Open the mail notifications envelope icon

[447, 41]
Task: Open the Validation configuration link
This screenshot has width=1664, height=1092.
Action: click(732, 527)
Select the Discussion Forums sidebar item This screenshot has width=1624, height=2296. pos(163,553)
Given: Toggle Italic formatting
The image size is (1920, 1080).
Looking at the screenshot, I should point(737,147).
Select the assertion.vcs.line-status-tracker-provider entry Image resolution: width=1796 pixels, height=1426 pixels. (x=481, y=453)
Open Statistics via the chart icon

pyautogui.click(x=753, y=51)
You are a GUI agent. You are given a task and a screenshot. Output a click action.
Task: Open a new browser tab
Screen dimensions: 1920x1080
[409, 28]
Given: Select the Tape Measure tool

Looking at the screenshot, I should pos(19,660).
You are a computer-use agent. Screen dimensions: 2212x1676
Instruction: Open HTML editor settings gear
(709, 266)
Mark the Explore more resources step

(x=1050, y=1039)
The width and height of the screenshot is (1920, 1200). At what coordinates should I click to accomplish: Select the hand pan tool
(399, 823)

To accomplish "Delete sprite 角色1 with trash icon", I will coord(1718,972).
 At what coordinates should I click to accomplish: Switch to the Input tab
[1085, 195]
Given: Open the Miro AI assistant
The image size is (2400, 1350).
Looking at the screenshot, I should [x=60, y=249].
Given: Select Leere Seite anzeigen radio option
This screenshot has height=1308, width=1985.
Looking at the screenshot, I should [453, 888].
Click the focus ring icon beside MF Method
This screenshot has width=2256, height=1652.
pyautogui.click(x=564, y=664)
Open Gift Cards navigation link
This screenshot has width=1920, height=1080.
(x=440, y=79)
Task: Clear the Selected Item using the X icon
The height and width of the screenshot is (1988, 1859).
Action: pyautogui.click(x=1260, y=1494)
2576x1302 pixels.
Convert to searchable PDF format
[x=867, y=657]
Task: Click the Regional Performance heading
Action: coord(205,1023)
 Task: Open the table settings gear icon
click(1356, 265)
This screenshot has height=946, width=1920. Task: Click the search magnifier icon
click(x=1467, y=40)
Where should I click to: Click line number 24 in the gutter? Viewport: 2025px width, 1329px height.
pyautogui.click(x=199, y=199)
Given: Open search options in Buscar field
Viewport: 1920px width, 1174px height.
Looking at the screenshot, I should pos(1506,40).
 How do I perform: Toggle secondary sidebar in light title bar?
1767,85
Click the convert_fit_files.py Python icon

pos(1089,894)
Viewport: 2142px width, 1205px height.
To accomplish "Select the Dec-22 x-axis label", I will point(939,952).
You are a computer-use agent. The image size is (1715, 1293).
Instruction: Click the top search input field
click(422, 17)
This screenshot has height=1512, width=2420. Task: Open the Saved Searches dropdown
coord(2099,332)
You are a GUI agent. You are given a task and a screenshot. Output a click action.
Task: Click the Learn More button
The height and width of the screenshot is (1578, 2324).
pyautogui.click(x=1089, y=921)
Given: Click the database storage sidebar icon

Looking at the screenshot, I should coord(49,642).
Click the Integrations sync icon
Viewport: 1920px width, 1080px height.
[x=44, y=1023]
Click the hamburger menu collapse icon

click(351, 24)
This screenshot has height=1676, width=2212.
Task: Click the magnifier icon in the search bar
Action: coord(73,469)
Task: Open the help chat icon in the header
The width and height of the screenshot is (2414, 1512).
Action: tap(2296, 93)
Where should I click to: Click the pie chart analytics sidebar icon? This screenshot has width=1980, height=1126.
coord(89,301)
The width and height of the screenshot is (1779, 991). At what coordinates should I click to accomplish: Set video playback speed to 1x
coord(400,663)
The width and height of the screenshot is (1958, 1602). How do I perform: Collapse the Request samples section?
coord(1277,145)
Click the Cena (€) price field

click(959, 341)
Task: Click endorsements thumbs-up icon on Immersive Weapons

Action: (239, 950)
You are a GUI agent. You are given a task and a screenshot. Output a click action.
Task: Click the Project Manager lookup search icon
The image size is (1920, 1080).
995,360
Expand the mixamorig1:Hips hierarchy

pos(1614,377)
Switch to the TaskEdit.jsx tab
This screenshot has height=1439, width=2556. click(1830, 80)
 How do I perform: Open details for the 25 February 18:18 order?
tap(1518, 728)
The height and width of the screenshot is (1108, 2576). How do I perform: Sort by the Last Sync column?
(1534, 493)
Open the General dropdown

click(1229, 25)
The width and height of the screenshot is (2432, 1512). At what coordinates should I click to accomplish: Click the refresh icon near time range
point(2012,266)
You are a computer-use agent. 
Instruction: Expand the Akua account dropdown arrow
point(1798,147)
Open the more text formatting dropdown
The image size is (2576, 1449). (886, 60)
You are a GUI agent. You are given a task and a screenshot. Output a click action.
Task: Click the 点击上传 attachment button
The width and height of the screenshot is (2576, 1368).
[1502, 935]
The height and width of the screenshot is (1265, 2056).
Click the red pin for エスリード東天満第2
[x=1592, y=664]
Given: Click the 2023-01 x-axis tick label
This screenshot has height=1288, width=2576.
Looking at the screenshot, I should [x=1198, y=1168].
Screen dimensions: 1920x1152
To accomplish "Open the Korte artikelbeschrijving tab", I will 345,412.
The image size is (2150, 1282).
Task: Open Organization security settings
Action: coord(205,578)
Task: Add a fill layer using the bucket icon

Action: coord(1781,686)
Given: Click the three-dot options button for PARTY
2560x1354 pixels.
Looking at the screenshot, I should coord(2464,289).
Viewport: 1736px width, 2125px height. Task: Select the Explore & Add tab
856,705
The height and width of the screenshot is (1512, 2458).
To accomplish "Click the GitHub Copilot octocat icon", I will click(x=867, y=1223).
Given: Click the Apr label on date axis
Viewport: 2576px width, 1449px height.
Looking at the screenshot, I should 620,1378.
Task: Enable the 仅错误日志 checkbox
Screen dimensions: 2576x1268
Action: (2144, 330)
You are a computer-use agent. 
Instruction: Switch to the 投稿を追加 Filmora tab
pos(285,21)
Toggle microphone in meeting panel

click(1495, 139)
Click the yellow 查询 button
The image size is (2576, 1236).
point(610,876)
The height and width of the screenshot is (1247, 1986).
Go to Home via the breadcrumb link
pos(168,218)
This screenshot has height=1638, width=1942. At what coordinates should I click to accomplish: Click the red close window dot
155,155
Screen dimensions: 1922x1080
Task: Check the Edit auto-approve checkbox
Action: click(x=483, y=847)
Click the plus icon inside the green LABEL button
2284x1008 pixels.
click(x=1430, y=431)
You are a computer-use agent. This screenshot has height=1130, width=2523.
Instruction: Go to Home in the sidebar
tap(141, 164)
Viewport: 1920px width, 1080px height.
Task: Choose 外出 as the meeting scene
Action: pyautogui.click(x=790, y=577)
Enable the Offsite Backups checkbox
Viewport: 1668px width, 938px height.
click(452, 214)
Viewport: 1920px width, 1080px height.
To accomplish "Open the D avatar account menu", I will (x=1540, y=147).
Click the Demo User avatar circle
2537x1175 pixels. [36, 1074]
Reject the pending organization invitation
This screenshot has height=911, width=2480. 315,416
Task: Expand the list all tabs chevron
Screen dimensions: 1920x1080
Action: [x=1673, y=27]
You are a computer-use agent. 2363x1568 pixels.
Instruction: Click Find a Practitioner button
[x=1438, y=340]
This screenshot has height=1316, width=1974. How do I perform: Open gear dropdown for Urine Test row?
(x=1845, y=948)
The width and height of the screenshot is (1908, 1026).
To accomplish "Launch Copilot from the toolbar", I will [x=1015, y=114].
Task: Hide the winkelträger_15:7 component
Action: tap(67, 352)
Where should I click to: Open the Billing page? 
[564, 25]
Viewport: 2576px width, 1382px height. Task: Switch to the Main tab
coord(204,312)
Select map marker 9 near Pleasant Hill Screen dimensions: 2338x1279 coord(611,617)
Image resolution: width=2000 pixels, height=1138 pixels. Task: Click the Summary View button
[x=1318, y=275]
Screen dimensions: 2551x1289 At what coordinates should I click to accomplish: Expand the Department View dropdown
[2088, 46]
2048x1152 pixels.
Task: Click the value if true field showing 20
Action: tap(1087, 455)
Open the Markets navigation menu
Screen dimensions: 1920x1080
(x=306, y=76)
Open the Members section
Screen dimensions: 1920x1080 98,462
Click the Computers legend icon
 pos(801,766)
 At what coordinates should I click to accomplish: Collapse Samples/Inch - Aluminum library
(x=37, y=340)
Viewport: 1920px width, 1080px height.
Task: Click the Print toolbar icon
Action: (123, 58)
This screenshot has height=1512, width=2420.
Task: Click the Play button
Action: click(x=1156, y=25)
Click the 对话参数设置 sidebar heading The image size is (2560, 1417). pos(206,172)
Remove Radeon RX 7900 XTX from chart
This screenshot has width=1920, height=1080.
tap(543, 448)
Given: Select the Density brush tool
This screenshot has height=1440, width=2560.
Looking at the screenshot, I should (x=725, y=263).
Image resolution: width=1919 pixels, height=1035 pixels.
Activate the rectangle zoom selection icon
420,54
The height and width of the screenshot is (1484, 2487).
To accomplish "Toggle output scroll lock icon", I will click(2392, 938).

What to produce:
Would you please state how many lines in the material hold "options"? The number alone will do.

Solution to this exercise:
2